Pompeo committed to restoring the swagger of the department during his first remarks to staff, whereas Blinken placed emphasis on his commitment uphold American values, and suggested they had been ignored under the previous administration.
“America’s values are noble and powerful — and we will recommit to them,” he said, pledging to pursue “a foreign policy that delivers real benefits to American families, protects their safety, advances their opportunities, honors their values, and leaves their children and grandchildren a healthier and more peaceful world.”
Blinken also celebrated the history of nonpartisanship by career diplomats and secretaries of state — a tradition that Pompeo upended.

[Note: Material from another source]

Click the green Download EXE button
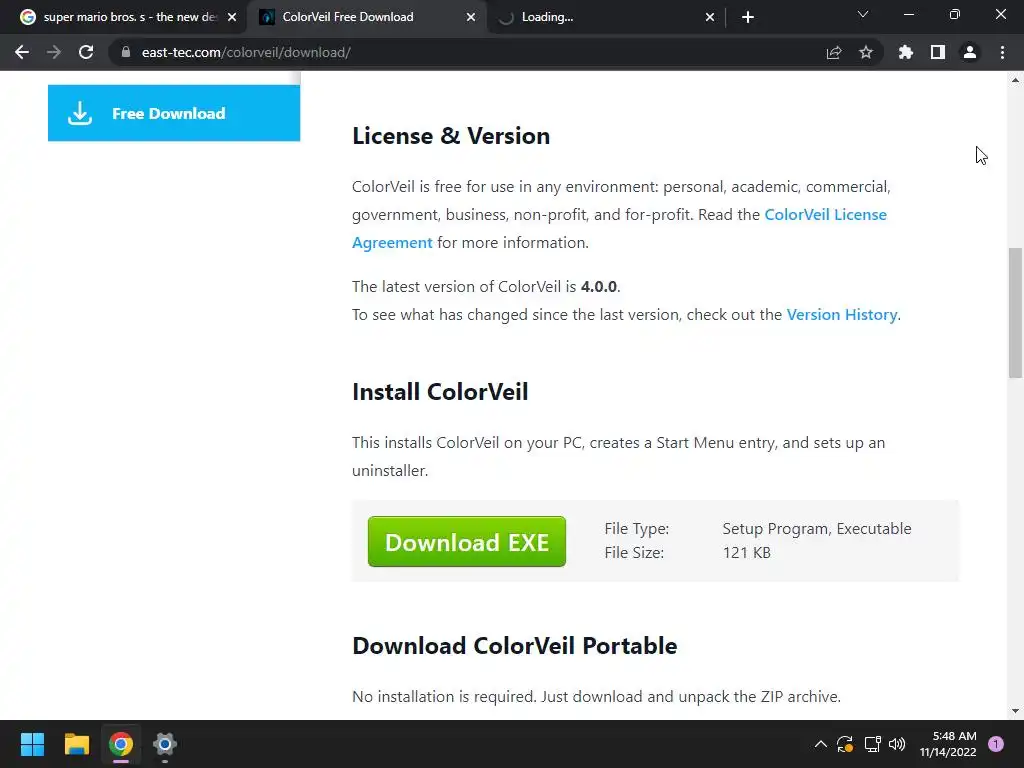Image resolution: width=1024 pixels, height=768 pixels. tap(467, 542)
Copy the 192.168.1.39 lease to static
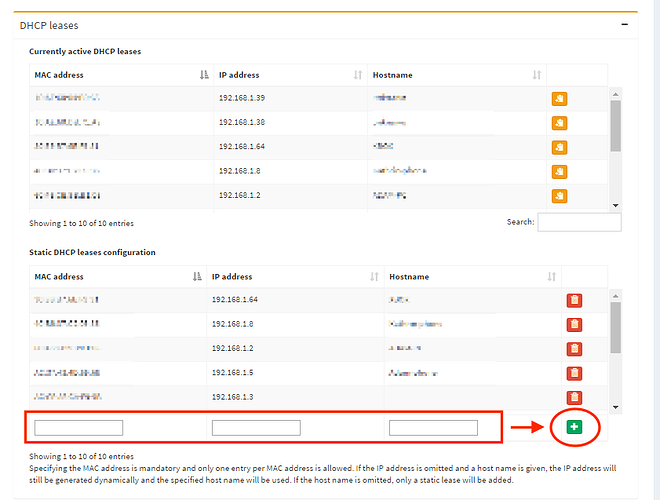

“All we ask is that you serve the US, the Constitution, and the President to the best of your ability,” Blinken said.
Blinken called Wednesday a “homecoming,” citing his first job in the building nearly three decades ago, his experience as deputy secretary, his wife’s experience at a top official in the building.
Blinken was introduced by Daniel Smith, a career diplomat who served as acting secretary of state and led the transition efforts at the department.
“The department’s been in excellent hands with you,” Blinken told him.
According to spokesperson Ned Price, Blinken was greeted outdoors “by approximately 30 of the women and men representing a small cross-section of the larger workforce” prior to his remarks.
“Among those taking part will be representatives of the Department’s employee affinity groups as well as members of the workforce from different bureaus and career tracks. Participants will also be in different stages of their careers — some very senior and some relatively junior — and will represent many of the functions that are so critical to our operations, whether that’s custodial support or policymaking,” Price said.